Write out all of the data again, precisely as it appears.
|---|
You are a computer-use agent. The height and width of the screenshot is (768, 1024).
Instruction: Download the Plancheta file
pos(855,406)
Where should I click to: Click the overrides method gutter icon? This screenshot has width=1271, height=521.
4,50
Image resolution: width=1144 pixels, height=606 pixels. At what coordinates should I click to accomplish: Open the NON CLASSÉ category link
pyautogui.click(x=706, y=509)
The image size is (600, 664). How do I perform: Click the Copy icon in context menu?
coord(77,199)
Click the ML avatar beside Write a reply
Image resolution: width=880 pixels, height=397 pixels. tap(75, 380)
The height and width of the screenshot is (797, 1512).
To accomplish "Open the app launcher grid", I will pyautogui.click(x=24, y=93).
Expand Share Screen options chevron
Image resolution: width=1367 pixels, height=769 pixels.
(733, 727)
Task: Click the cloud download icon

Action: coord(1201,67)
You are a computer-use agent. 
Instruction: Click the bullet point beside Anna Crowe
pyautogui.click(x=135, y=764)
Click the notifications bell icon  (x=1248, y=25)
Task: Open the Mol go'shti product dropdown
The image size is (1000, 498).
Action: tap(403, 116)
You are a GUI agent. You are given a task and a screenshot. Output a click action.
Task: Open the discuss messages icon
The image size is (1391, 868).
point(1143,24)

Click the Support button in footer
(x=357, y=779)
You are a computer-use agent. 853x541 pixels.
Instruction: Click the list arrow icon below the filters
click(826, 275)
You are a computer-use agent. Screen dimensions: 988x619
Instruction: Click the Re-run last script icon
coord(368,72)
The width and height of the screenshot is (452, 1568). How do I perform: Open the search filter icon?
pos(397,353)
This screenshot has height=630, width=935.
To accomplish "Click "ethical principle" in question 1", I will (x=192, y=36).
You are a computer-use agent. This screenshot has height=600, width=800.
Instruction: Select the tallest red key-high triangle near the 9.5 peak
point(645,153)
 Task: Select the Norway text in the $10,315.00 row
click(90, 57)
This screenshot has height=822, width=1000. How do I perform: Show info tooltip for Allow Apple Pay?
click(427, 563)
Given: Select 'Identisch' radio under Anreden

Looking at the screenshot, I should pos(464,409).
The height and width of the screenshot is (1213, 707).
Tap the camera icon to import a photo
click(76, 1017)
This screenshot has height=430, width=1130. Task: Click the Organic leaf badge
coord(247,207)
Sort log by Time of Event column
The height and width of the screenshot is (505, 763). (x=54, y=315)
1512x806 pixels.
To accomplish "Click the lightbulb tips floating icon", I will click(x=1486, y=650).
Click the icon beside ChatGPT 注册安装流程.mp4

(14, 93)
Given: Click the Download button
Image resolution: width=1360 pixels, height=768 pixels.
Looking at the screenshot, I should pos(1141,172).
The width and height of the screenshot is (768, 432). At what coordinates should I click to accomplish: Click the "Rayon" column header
|---|
◆ Task output ◆
You are a computer-use agent. The height and width of the screenshot is (768, 1024).
Instruction: Download the Plancheta file
pos(855,406)
Where should I click to: Click the overrides method gutter icon? This screenshot has width=1271, height=521.
4,50
Image resolution: width=1144 pixels, height=606 pixels. At what coordinates should I click to accomplish: Open the NON CLASSÉ category link
pyautogui.click(x=706, y=509)
The image size is (600, 664). How do I perform: Click the Copy icon in context menu?
coord(77,199)
Click the ML avatar beside Write a reply
Image resolution: width=880 pixels, height=397 pixels. tap(75, 380)
The height and width of the screenshot is (797, 1512).
To accomplish "Open the app launcher grid", I will pyautogui.click(x=24, y=93).
Expand Share Screen options chevron
Image resolution: width=1367 pixels, height=769 pixels.
(733, 727)
Task: Click the cloud download icon

Action: coord(1201,67)
You are a computer-use agent. 
Instruction: Click the bullet point beside Anna Crowe
pyautogui.click(x=135, y=764)
Click the notifications bell icon  (x=1248, y=25)
Task: Open the Mol go'shti product dropdown
The image size is (1000, 498).
Action: tap(403, 116)
You are a GUI agent. You are given a task and a screenshot. Output a click action.
Task: Open the discuss messages icon
The image size is (1391, 868).
point(1143,24)

Click the Support button in footer
(x=357, y=779)
You are a computer-use agent. 853x541 pixels.
Instruction: Click the list arrow icon below the filters
click(826, 275)
You are a computer-use agent. Screen dimensions: 988x619
Instruction: Click the Re-run last script icon
coord(368,72)
The width and height of the screenshot is (452, 1568). How do I perform: Open the search filter icon?
pos(397,353)
This screenshot has height=630, width=935.
To accomplish "Click "ethical principle" in question 1", I will (x=192, y=36).
You are a computer-use agent. This screenshot has height=600, width=800.
Instruction: Select the tallest red key-high triangle near the 9.5 peak
point(645,153)
 Task: Select the Norway text in the $10,315.00 row
click(90, 57)
This screenshot has height=822, width=1000. How do I perform: Show info tooltip for Allow Apple Pay?
click(427, 563)
Given: Select 'Identisch' radio under Anreden

Looking at the screenshot, I should pos(464,409).
The height and width of the screenshot is (1213, 707).
Tap the camera icon to import a photo
click(76, 1017)
This screenshot has height=430, width=1130. Task: Click the Organic leaf badge
coord(247,207)
Sort log by Time of Event column
The height and width of the screenshot is (505, 763). (x=54, y=315)
1512x806 pixels.
To accomplish "Click the lightbulb tips floating icon", I will click(x=1486, y=650).
Click the icon beside ChatGPT 注册安装流程.mp4

(14, 93)
Given: Click the Download button
Image resolution: width=1360 pixels, height=768 pixels.
Looking at the screenshot, I should pos(1141,172).
The width and height of the screenshot is (768, 432). At what coordinates should I click to accomplish: Click the "Rayon" column header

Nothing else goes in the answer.